Patients whose operations are cancelled at the last minute having to wait more than a month for them to be rescheduled

Patients whose operations are cancelled at the last minute by the Northern Lincolnshire And Goole NHS Foundation Trust are increasingly having to wait longer than a month for them to be rescheduled.

Tuesday, 21st August 2018, 11:39 am
Updated Tuesday, 21st August 2018, 11:40 am
Surgeons carry out an operation to remove a tumour from a patient at an NHS hospital.

The Royal College of Surgeons has blamed “enormous pressure” on the NHS for the long waits faced across England, saying it is unlikely there will be a reduction in cancelled operations any time soon.
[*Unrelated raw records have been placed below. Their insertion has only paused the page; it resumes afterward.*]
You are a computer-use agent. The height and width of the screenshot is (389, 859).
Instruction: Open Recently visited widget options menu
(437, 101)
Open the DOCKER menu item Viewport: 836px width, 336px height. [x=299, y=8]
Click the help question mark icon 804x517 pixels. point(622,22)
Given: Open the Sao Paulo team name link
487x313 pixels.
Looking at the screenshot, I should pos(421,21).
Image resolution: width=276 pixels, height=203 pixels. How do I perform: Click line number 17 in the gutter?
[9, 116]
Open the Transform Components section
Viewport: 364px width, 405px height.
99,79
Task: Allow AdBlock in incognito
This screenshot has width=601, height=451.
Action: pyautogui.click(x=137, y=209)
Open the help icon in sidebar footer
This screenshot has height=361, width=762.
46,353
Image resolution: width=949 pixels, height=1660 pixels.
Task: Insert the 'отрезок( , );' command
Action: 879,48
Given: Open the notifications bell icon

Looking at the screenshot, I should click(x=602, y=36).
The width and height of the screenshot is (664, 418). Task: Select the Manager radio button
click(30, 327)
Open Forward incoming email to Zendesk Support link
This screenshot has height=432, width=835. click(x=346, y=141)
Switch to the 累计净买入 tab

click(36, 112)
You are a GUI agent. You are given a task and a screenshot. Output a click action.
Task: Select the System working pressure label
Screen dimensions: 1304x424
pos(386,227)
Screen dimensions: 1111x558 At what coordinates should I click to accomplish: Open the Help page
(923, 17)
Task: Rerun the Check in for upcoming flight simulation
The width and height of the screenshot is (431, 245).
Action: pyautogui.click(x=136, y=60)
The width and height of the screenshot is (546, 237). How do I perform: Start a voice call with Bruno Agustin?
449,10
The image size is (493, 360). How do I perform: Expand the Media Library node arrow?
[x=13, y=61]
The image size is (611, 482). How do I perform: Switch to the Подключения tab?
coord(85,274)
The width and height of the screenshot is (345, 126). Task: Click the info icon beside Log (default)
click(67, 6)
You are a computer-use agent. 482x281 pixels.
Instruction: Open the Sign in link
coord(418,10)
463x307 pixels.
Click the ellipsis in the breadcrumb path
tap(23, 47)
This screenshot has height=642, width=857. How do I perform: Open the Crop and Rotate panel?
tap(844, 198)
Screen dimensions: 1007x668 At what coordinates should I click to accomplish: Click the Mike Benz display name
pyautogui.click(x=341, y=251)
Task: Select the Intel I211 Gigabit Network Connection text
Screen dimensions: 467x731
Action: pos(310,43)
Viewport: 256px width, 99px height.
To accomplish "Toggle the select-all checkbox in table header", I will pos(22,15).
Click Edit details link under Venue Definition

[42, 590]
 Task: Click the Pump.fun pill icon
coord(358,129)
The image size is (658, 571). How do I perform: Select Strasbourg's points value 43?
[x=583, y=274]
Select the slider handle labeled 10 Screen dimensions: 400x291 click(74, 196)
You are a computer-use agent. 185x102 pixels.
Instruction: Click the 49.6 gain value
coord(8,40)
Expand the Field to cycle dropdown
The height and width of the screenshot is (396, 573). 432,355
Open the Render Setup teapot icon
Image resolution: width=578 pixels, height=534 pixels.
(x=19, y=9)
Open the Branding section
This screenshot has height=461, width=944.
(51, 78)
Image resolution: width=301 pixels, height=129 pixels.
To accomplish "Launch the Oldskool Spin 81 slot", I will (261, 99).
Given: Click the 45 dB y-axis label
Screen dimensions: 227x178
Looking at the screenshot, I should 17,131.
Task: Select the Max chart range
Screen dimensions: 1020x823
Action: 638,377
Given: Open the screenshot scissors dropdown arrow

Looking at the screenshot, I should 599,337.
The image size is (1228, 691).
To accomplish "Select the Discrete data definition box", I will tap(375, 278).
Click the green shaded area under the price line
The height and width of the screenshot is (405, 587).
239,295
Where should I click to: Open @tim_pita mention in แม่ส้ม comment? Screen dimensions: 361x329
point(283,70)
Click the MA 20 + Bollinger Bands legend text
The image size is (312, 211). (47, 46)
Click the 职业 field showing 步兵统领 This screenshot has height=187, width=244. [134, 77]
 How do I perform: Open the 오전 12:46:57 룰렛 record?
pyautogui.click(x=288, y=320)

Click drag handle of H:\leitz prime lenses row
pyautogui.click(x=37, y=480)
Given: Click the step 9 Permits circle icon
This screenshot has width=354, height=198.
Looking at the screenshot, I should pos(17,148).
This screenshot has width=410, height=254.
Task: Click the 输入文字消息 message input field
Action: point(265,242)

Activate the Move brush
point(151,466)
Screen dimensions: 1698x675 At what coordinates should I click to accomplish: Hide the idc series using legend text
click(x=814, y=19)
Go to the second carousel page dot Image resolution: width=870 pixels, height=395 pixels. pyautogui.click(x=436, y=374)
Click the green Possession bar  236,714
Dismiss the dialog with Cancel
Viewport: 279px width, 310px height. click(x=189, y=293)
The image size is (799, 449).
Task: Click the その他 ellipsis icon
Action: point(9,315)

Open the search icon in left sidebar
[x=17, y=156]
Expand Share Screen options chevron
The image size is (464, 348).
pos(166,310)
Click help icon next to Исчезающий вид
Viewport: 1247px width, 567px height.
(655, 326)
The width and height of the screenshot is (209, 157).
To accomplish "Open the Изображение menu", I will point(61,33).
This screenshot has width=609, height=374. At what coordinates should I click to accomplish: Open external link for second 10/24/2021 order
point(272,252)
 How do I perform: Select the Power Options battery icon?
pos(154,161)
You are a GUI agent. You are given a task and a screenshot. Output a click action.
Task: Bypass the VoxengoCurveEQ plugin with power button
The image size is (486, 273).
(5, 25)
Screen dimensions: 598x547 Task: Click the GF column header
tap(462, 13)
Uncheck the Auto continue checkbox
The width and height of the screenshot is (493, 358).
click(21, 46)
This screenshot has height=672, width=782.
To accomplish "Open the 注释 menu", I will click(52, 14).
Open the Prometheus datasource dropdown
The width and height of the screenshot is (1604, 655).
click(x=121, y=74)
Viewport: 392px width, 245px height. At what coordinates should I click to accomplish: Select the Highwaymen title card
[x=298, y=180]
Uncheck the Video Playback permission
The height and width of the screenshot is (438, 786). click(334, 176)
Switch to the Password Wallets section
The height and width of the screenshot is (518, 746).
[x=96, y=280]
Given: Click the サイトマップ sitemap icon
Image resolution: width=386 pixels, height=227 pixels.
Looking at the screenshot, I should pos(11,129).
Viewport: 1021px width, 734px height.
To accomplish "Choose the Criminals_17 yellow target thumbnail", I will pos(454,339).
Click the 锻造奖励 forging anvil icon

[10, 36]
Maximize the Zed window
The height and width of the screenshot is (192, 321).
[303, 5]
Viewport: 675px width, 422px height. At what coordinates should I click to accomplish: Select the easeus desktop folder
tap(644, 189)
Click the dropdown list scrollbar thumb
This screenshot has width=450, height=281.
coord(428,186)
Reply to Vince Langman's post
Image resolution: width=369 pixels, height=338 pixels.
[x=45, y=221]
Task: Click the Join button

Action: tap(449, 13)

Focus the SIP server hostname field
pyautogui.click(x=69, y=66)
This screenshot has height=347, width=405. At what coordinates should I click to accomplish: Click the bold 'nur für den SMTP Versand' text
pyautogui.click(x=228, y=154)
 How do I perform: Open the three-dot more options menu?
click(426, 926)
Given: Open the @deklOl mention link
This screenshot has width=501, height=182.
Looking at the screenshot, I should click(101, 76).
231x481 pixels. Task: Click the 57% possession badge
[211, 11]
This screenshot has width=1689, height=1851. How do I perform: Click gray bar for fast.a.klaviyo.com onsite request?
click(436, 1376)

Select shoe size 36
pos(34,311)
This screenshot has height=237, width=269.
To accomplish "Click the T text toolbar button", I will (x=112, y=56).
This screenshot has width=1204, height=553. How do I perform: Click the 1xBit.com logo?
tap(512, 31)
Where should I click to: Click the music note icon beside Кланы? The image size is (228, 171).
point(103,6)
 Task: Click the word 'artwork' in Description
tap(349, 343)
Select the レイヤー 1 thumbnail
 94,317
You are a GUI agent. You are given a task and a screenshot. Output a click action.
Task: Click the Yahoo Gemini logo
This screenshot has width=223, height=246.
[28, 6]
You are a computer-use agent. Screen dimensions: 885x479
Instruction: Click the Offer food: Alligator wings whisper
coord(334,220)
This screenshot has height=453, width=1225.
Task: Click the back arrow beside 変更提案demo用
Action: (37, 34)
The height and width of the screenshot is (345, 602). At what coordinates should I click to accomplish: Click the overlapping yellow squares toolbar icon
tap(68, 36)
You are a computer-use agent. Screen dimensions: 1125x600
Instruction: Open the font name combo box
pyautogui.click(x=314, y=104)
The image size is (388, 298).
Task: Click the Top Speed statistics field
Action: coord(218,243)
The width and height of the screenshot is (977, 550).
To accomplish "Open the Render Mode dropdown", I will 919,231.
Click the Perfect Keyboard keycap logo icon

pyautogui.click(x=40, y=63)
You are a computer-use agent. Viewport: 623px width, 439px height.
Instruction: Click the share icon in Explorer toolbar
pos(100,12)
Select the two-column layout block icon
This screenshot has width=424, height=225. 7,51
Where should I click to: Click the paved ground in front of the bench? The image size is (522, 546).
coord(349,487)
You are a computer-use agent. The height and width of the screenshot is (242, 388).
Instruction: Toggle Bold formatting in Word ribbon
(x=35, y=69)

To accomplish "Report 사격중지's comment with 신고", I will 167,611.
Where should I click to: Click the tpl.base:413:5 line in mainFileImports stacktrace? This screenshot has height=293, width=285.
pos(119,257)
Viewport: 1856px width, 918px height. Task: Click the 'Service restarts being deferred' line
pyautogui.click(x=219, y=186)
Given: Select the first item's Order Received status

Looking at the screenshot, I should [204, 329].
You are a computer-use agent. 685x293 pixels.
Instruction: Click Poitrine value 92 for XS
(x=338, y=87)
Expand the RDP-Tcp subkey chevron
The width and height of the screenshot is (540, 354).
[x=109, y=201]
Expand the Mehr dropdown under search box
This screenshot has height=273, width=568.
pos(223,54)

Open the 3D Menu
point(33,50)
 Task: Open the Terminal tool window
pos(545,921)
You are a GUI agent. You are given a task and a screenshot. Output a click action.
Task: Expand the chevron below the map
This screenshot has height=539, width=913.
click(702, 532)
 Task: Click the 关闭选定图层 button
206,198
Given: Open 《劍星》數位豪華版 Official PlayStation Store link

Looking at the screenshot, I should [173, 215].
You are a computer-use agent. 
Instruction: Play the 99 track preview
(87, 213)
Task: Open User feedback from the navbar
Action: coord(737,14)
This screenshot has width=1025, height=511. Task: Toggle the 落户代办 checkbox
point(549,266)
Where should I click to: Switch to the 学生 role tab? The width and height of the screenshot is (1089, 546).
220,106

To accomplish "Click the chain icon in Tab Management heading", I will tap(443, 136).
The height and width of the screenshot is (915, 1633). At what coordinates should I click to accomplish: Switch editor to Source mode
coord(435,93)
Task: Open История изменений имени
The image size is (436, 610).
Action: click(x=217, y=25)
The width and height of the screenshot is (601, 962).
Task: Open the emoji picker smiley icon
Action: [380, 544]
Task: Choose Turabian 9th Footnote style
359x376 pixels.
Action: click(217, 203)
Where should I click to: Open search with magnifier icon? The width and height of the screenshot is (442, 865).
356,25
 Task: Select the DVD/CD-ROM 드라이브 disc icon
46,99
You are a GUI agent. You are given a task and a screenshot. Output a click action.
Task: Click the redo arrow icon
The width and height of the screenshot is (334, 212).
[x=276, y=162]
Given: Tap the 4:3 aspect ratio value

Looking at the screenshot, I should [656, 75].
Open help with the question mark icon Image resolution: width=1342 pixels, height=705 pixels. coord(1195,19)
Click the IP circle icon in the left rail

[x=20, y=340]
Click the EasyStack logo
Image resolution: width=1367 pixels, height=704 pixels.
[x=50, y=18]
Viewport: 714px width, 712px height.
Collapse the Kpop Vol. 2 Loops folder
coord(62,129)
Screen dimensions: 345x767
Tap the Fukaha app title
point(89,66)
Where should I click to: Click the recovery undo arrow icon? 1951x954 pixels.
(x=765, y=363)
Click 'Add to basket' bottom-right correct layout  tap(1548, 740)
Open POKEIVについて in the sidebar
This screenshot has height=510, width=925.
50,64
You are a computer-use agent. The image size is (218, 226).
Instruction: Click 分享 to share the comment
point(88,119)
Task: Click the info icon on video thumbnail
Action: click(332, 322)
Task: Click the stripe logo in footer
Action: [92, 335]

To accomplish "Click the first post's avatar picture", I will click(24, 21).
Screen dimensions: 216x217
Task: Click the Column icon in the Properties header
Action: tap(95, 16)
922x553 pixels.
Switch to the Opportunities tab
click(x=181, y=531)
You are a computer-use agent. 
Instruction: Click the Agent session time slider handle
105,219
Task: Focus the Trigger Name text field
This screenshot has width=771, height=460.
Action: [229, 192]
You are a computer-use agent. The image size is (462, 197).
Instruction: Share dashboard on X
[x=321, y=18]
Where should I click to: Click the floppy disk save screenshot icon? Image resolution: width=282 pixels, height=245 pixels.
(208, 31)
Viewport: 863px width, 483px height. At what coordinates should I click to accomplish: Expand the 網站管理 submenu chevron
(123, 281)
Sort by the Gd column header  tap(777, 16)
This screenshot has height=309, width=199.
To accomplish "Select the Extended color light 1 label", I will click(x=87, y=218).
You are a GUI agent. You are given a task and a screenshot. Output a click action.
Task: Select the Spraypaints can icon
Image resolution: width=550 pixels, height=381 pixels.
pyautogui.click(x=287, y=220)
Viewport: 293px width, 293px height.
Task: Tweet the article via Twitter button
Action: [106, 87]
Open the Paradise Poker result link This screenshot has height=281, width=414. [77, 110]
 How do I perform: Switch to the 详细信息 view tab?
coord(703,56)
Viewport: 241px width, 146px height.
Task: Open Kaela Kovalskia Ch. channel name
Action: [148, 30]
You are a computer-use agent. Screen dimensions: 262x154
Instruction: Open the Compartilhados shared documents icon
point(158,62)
The data covers cancellations that were due to non-clinical reasons, such as bed or staff shortages.

NHS rules say non-urgent operations, such as hip or knee procedures, that are cancelled at the last minute should be rescheduled to a date within a maximum of 28 days.

Sign up to our daily newsletter

The i newsletter cut through the noise

However, of the 106 patients who had their surgery cancelled by the Northern Lincolnshire And Goole NHS Foundation Trust in the three months to June, 26 per cent were not treated within 28 days.

This was a huge increase on the same period last year, when only 5 per cent of patients weren’t treated within 28 day giving it one of the worst rates in the country.

Professor Cliff Shearman, vice president of the RCS said: “Having an operation that has been planned for months cancelled at short notice can be very stressful for patients and their families.

“Alongside practical considerations such as wasted time off work and rescheduling the surgery, patients will have to deal with the mental anguish of preparing for surgery all over again.

“They will also have to endure waiting longer in pain and discomfort, possibly unable to work or complete day-to-day tasks. In some cases, their condition may worsen.”

Professor Shearman also warned that the figures could be disguising the true scale of cancellations, as they do not include those cancelled at more than 24 hours notice.

A last-minute cancellation is defined as being either on the day that a patient was due to arrive, after the patient has arrived, or on the day of the operation itself.

If a trust is unable to reschedule the operation within 28 days, it must instead fund the treatment with another hospital.

It also forfeits its payment from the NHS Clinical Commissioning Group that funds healthcare in the area.

There were 18,806 last minute cancellations across England in the three months to June.

Of these, 11 per cent did not have their operations rescheduled within 28 days. This rate is the second highest since 2005, surpassed only in the preceding three months between January and March of this year, reaching 12 per cent.